July 3, 2026 · 2 min read

    An Underwater Theatre in Bali: The Making of Varuna

    Inside Varuna (2023) at Bali Safari & Marine Park, Gianyar — Indonesia's first underwater theatrical show and dining experience, staged against a 6×12-metre aquarium wall, with set design by Patrick Larsen, Studio Bound.

    Varuna venue at Bali Safari & Marine Park — bamboo-arched entrance and dining terraces around the aquarium theatre.
    Varuna (2023), Bali Safari & Marine Park, Gianyar — Indonesia's first underwater theatrical show and dining experience. Set design by Patrick Larsen, Studio Bound.

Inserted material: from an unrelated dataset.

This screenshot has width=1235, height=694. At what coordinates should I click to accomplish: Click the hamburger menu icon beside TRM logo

    Varuna opened in December 2023 at Bali Safari & Marine Park in Gianyar. It was billed as Indonesia's first underwater theatrical show and dining experience. I did the set design. The backdrop is a giant living aquarium, which I'd never designed against before.

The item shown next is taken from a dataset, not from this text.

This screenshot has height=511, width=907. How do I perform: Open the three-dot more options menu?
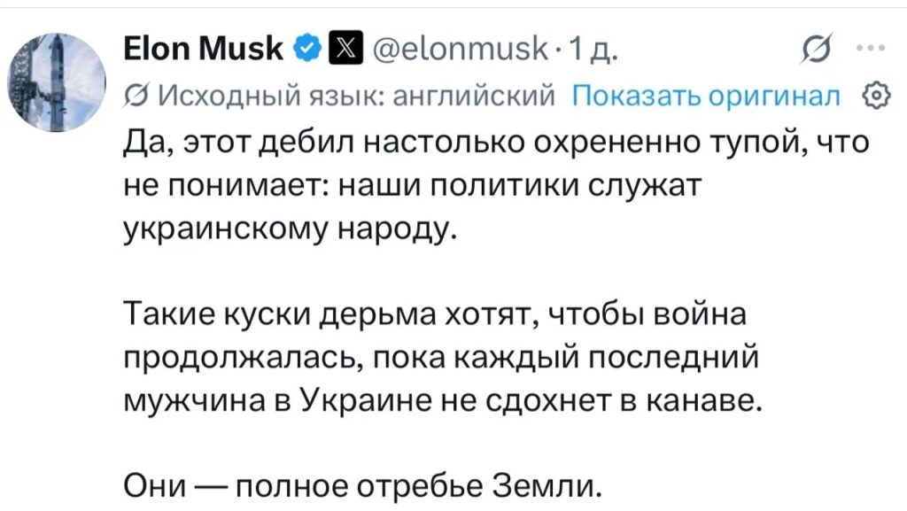pyautogui.click(x=872, y=49)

    A wall of water as a backdrop

    The defining piece is a roughly 6-by-12-metre aquarium glass wall behind the stage — real water, real fish. Designing around a tank like that is its own thing. The set has to frame and complement it, survive the humidity, hold sightlines around a water feature, work cleanly with projection and lighting, and still build a believable undersea world for performers to live in front of.

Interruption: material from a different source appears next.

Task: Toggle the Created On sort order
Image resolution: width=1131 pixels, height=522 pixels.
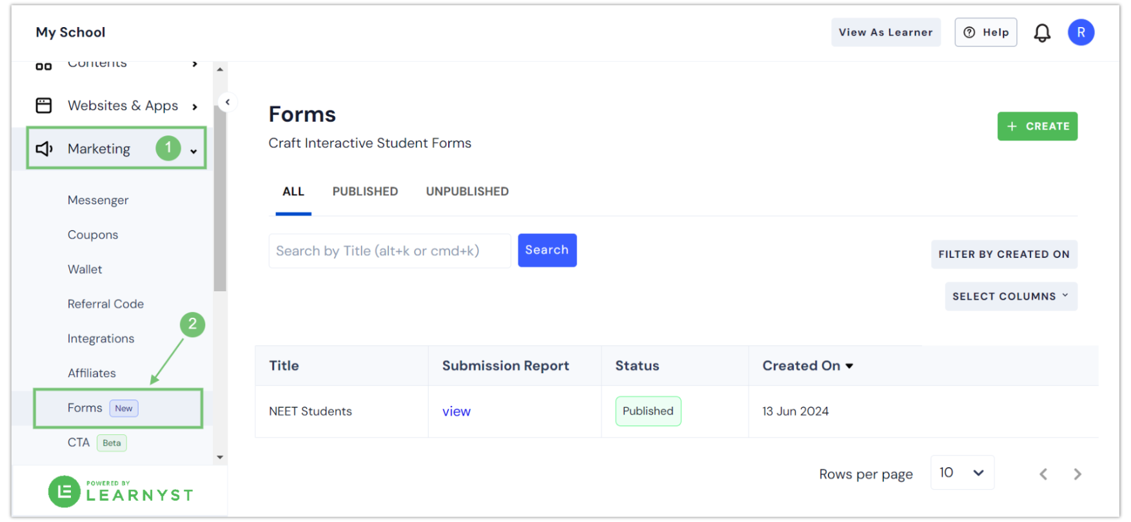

    Jellyfish chandeliers and a luminous aquarium wall behind dancers, with a performer riding a seahorse-puppet on stage.
    The show is staged against a roughly 6×12-metre aquarium glass wall — real water and marine life behind the action — knitted together with projection, jellyfish chandeliers and physical set. Set design by Patrick Larsen, Studio Bound.

    A myth and a message

    Peter Wilson directs. The story follows a young ocean guardian protecting the marine world — Balinese myth and conservation in one. The design has to carry meaning, not just spectacle. The undersea world has to feel like it's worth saving.

    Towering crimson sea-serpent puppet with glowing yellow eyes looming over a lone warrior on stage.
    Varuna follows a young ocean guardian protecting the marine world from a monstrous threat — Balinese myth and conservation woven into a single dramatic image. Set design by Patrick Larsen, Studio Bound.

    Balinese craft, modern stagecraft

    Varuna is a fusion piece. Over thirty dancers and musicians share the space with mermaid performers, traditional Balinese wayang kulit (shadow puppetry) and large-scale projection mapping. Balinese master Made Sidia was a creative collaborator, alongside designer Craig Gamble, lighting designer Tom Willis and composer Elwin Hendrijanto. My set had to hold all of it — elastic enough for an intimate shadow-play and a high aerial sequence on the same stage.

    Balinese dancers in headdresses perform under a giant moon, flanked by sculpted stilt houses.
    More than thirty dancers and musicians share the space with mermaid performers and Balinese wayang kulit — traditional craft and modern stagecraft on the same stage.
    Creature puppets — a giant painted crab, a turtle and a seahorse on a Segway base — built for Varuna at Bali Safari & Marine Park.
    Hand-built creature puppets — crab, turtle and seahorse — extend the undersea world out from the tank and into the audience. Studio Bound, Varuna, Bali Safari & Marine Park.

    A theatre and a restaurant

    You don't just watch Varuna. You eat inside it. The venue had to work as a restaurant and a theatre at once, with sightlines to both the stage and the tank from every seat. That dual brief shaped the geometry of the whole room.

    Bamboo-arched Varuna entrance at Bali Safari & Marine Park, with venue and dining terraces alongside the aquarium theatre.
    Varuna is staged as a combined theatrical show and dining experience — the venue is designed so every seat reads both stage and tank. Bali Safari & Marine Park, Gianyar.

    Why it's in the portfolio

    Varuna is one of the more unusual jobs I've done. The same year I was working in a stadium I was building a small underwater theatre in Bali. The work isn't about a signature look — it's about solving the room you're given.